I start by noting a marked contrast between the Hebrew Bible’s general lack of specific reference to stories in Gen 1–11 and the broad and deep reflection on these chapters from the Second Temple period onward. Aside from more general references to creation in a number of biblical texts, the main potential reflections of Gen 1–11 in other Hebrew Bible texts occur in a brief mention of “the garden of Yhwh” in Gen 13:10; Isa 51:3, reference to Noah in Ezek 14:14, 20 and Isa 54:9, use of genealogical information from Gen 1–5 in 1 Chr 1:1–4, and a likely reflection on the Gen 1:26–28 picture of God’s creation of humans to rule in Ps 8:5–9 (ET 8:4–8; cf. also Ps 136:8–9). 5In addition, as will be discussed more later, there may be some ways that the garden of Eden story of Gen 2:4–3:24 is responded to or otherwise appropriated in Psalm 82:7 and texts in Ezekiel on the expulsion of a proud figure from the garden of God/“Eden” because of his pretensions to divinity (28:11–19) and of a great world tree in the garden of God/“Eden” (31:3–9).
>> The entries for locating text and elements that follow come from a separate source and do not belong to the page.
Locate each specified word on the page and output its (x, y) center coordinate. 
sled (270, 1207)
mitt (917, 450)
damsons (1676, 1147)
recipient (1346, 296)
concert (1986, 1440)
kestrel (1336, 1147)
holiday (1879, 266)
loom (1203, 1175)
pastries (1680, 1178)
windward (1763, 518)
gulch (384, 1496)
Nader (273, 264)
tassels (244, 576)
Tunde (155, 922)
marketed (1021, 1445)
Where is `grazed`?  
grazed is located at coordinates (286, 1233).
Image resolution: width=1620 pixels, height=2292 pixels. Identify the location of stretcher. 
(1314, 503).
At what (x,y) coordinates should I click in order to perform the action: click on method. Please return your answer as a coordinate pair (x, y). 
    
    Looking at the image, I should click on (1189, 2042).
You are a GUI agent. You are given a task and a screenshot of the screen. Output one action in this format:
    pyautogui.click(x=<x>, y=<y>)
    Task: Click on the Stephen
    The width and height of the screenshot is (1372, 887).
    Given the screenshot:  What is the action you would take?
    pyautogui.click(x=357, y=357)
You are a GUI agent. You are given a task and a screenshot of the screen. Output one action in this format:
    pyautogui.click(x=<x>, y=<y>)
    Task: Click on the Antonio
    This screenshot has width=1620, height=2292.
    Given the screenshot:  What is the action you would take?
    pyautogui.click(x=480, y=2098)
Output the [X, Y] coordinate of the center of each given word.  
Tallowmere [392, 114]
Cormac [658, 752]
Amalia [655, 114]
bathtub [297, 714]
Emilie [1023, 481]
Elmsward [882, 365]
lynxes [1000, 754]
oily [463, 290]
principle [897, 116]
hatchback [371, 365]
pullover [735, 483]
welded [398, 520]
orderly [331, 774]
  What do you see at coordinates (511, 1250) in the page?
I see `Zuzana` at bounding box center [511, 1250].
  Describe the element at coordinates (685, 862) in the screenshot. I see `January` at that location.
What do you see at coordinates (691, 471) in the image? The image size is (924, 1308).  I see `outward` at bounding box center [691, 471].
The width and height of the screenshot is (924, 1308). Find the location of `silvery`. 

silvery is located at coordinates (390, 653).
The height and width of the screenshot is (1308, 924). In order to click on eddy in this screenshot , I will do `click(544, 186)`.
This general lack of reflection on texts in Gen 1–11 in the rest of the Bible (excepting Ezekiel) stands in marked contrast to the relatively frequent interpretations of Gen 1–11 in Second Temple Jewish literature and even more intense reflection on these chapters in the Christian theological tradition. For example, several early Jewish texts clarify the background of God’s judgment and the world-destroying flood of Gen 6:5–7:23 by seeing the stories of Gen 2:4–6:4 against the background of Hellenistic and Roman-period traditions about demonic powers and fallen angels. 6In addition, early and later Jewish readers added new semi-divine characters to the mythical world of Gen 1–11—taking the snake in Gen 3 to be Satan (e.g., 4 Macc. 18:7–8; Rev 12:9; Apoc. Mos. 16:4; 17:4; possibly Wis 2:24), the “sons of God” in Gen 6:2, 4 as rebel angels producing evil and violent giants who then caused the flood (e.g., 1 En. 6:2–7:5; Jub. 5:1–5), and the figure of Nimrod in Gen 10:8–12 as a giant, evil rebel warrior who led the project to build the tower in Babylon (11:1–9). 7Meanwhile, the character of Enoch, who only briefly appears in Gen 5:22–24 as a proto-Noah character who “walked with God” (cf. Gen 6:9), became a much more important figure in several early Jewish texts—moral example, mediator between heaven and earth, sage, and revealer of heavenly secrets (Sir 44:14–16; Ps.-Philo, LAB 1:16; Josephus, Ant . 1.85; cf. Heb 11:5). 8In a similar vein, interpreters endeavored to elaborate on the Bible’s brief positive comments about Noah, Gen 6:8, 9; 7:1), developing stories of his righteous attempts to warn his contemporaries of the oncoming flood (Sib. Or. 1:127–131, 149–151; Jos. Ant . 1.74) and starting to see him as inaugurating a set of “Noachide laws” about murder and other topics that apply to humanity as a whole (cf. Gen 9:2–6). 9

Later rabbinic and mystical Jewish interpretation of these chapters have varied widely, depending on the theme under discussion. Overall, interpreters often have tended to reinterpret various parts of the Gen primeval history through the lens of the flood narrative’s report of the pervasive, irremovable evil of humanity (Gen 6:5–7; also 8:21). For example, an initial stratum in the Enochic Book of the Watchers (1 En. 6:2–7:5) is the earliest tradition to link the evil of the flood (Gen 6:5) with the preceding story of marriages of sons of God and daughters of humanity (Gen 6:1–4) by telling how those marriages produced violent giants whose violence caused the flood. 10The above-noted tradition about evil Nimrod built on that picture, seeing the “warrior” (גבור) Nimrod of Gen 10:8–9 as a continuation of the line of evil, giant “warriors” noted in Gen 6:4. This interpretation then was complemented by a broad tendency to attribute grave sexual sins to Noah’s son, Ham (Gen 9:22–23), and see the building of Babylon (often seen as Nimrod’s work) as an illustration of the persistence of human evil in the post-flood period (Gen 11:1–9; cf. Gen 8:21). 11As will be discussed later in this commentary, these negative strands of interpretation of Gen 1–11, particularly those focused on semi-outsider figures in the story world (e.g., Cain, Nimrod), have been used by some to justify exclusion, colonization, or enslavement of perceived others, especially people of African descent, who are often identified with those figures.